Mr. Kasigi handed over the microphone, and we all quieted down to listen to what Cap had to say.
He stared at us for a long time, until I was almost wondering if Zach had chosen someone who was so nerdy he was too perfect for the job.
Then he announced, “I shouldn’t be president.”
“Why not?” Darryl heckled.
Cap struggled with that one. But when he finally spoke, his answer was as bizarre as his appearance: “I—I don’t know anybody’s name.”
Like the president had to be able to rattle off the names of all eleven hundred of his constituents or else he wasn’t qualified. Peals of laughter rolled through the gym. Even the sixth graders could see how dopey that was.
I felt proud and exhilarated. I felt like the woman that’s behind every great man—the one behind Zach, I mean. “That was fantastic!” I congratulated him when the assembly was over.

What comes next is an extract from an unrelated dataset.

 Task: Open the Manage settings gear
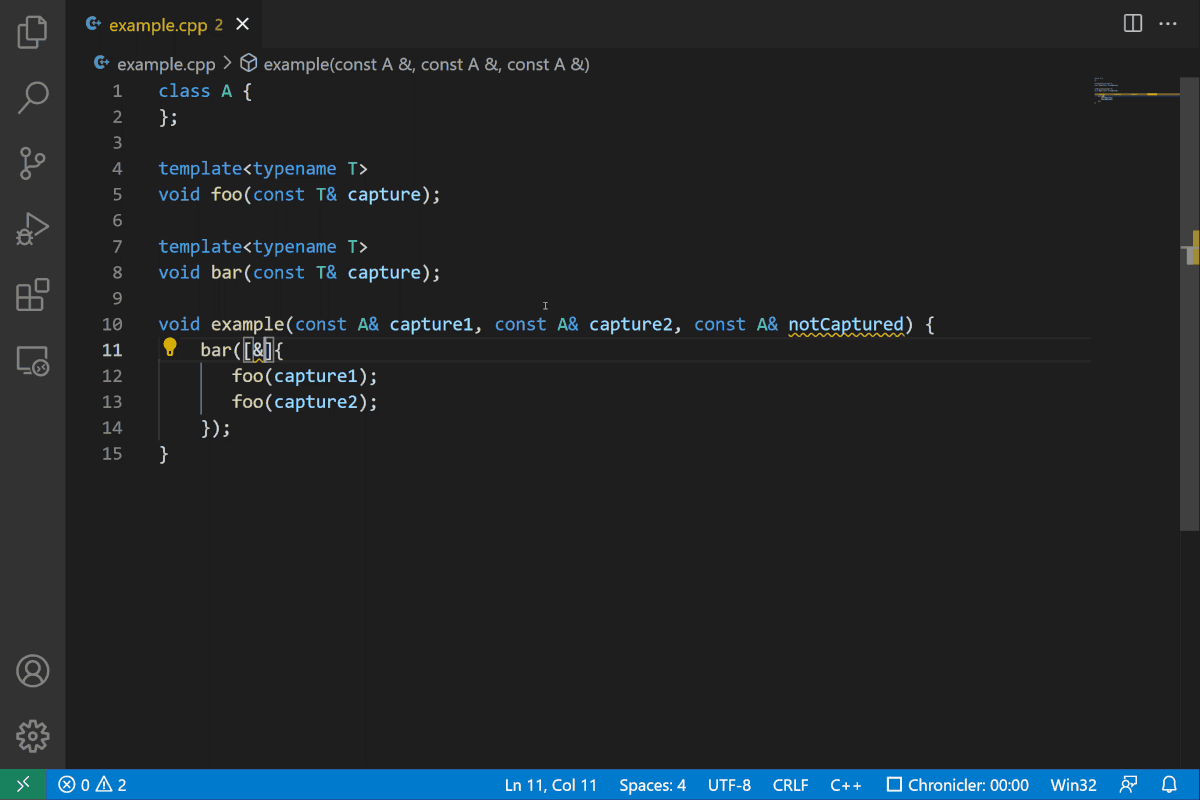tap(32, 736)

He grabbed me by the arm and began towing me to the front. “We’re not done yet.”
“Where are we going?”
His oh-so-blue eyes gleamed. “If the hairball thinks it’s his duty to learn eleven hundred names, who are we to burst his bubble by telling him he doesn’t have to?”
“You mean—?”
I didn’t get a chance to finish the thought, because he was already flagging down a very dazed eighth grade president. Poor Cap! I honestly felt sorry for him. Freshly inaugurated to an office he never ran for—well, what would you be thinking? He just wanted to get out of there and be left alone.
“Remember me, Cap? I’m Zach and this is Naomi,” Zach greeted him. “Now you know us. It’s only a matter of time before you get the chance to meet everyone else in the school.”
Cap’s haunted eyes took in the sight of the entire student body, more than a thousand strong, streaming through the gym exits. If it hadn’t been so funny—if Zach’s eyes hadn’t been almost turquoise—I would have confessed that the whole thing was a gag.
“I’m not good at remembering names,” he told us. “I don’t know a lot of people.”
“We’re sure you can do it,” I assured him.
“One,” he persisted.
“One what?”
“One person. I see other people—when we’re in town for supplies. But Rain does all the talking.”
“Rain?” I queried.
“My grandmother. She’s the person I know.”
That was the thing about Cap that I would never dare say to Zach. I could never escape the suspicion that he was putting us on even more than we were putting him on. But if that was the case, he had to be the greatest actor on the face of the earth. Because he didn’t crack a smile. Not for a millisecond.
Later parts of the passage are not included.